Der Vicdessous, ein kleiner Fluß, der in Tarascon in die Ariège
mündet, sollte nicht weit sein, aber südwärts ging es auf der
Karte nicht sehr weit. Dann kam der Blattschnitt. Wir versuchten
es im Juni 2010 trotzdem und ich versuchte in Vicdessous, dem Ort
mit dem gleichen Namen wie der Fluß, ein wenig mehr
herauszubekommen. Das Office de Tourisme hatte mittags
geschlossen, aber auf einer ausgehängten Karte war am Fluß auf
der anderen Seite ein Höhlenzeichen eingezeichnet. Wir fuhren
hin und schauten nach. Tatsächlich waren in der Felswand
zwischen Brücke und Stauwehr auf der flußabwärts rechten Seite
ein paar Öffnungen zu sehen. Nach ein wenig Suchen fand ich dann
tatsächlich die kleinen Eingänge. Sie endeten alle wieder recht
schnell, eines war mit einem großen gerundeten Felsblock innen
verschlossen. Das war nicht die Höhle, die wir gesucht hatten.
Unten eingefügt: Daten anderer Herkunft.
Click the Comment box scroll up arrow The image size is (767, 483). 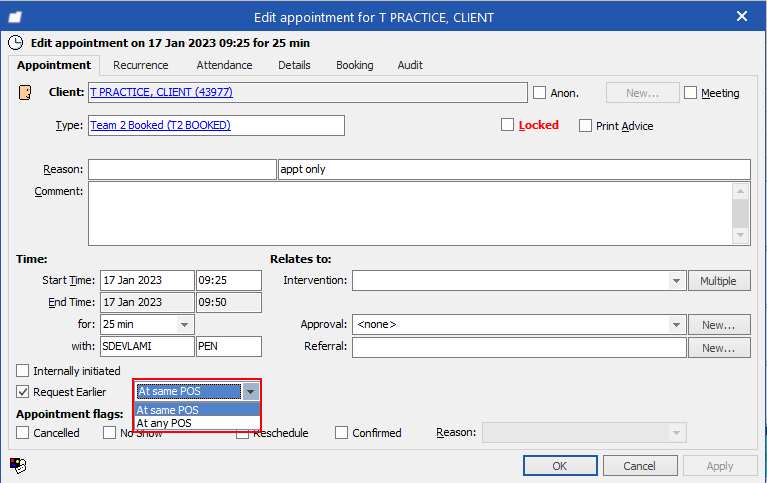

Das war nur was für Speläologen, die natürlich auch schon hier
gewesen sind, weil an den Eingängen Zahlen angebracht sind. Wir
suchten weiter. Auf Nachfrage in einem Campingplatz bekamen wir
die Auskunft, daß auch oben am Berg direkt über dem
Campingplatz sich Höhlen befinden würden. Dazu müßten wir
hinauf nach Olbier fahren und dann zu Fuß weitergehen.
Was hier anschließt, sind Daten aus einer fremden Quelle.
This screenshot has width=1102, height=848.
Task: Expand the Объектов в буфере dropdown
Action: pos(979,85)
Aus dem anfänglichen Unwissen wurde langsam solide Erfahrung.
Eine gute Teerstraße führt hinauf in den kleinen Ort, von dem
aus kein Weg mehr weiterführt. Mit öffentlichen Mitteln,
natürlich auch aus dem EU-Etat, hat man diesen kleinen Kalkklotz
heute gut für die Öffentlichkeit erschlossen. Ausgeschilderte
und gepflegte Wege führen nach oben. Viele interessieren sich
einfach nur für die Burg, die dort einst errichtet worden ist
und deren wieder restaurierte Reste heute wieder zu sehen sind.
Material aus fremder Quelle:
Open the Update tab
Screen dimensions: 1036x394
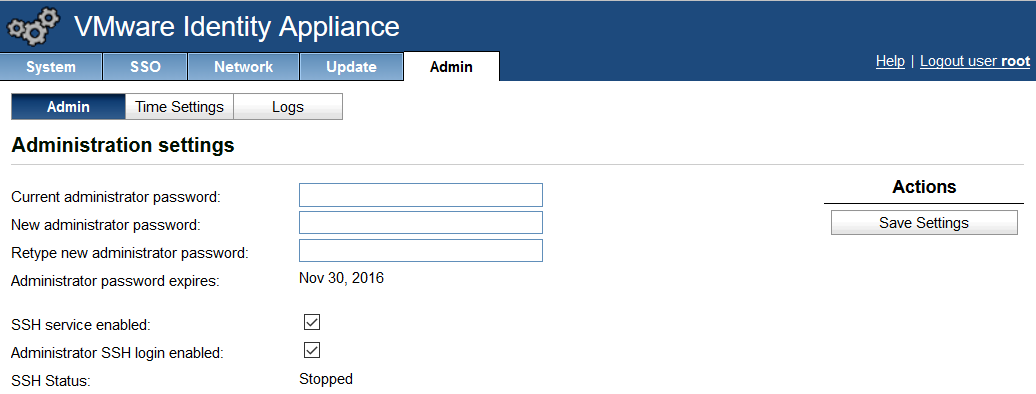(x=352, y=67)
Spektakulär ist das nicht, aber ein schönes Stück
Regionalgeschichte. Einfach schön ist die Lage in der
Landschaft, die einen 360°-Grad-Blick ermöglicht, auch, so
erläutern einem die Informationstafeln, auf die zentrale
Pyrenäenstörung, die daran "schuld" ist, daß sich
dieses 450 km lange Gebirge inzwischen aus der Erdkruste so hoch
aufgekrümmt hat.
Wer mit dem Blick eines Höhlen"forschers" hier herauf kommt, darf überrascht sein. Überall sind richtige kleine Höhlen. Mal nicht tief unten im Tal, wo es sie ja, siehe oben, auch gibt, sondern ganz in der Nähe des Gipfelaufbaus. Der Weg hinauf führt auf der Westseite durch sie, sofern man sich in die Portale hinein und 20 oder 30 m weiter wieder heraus begibt. Es gibt auch Umgehungen, die es nicht unbedingt erforderlich machen, daß man durch geht, aber das geht natürlich ein kleiner Schuß "Abenteuer" verloren, weil es auch dunkel und wieder hell wird. Es gibt auch Abzweigungen, die in Gangteile führen, die immer niedriger und niedriger werden. Die begehen nur die ganz Begeisterten und mit Lampen gut ausgerüsteten. Die Höhlen tragen auch Namen, die man auf den am Eingang angebrachten Tafeln erfährt, z.B. "Grota de los Femnas".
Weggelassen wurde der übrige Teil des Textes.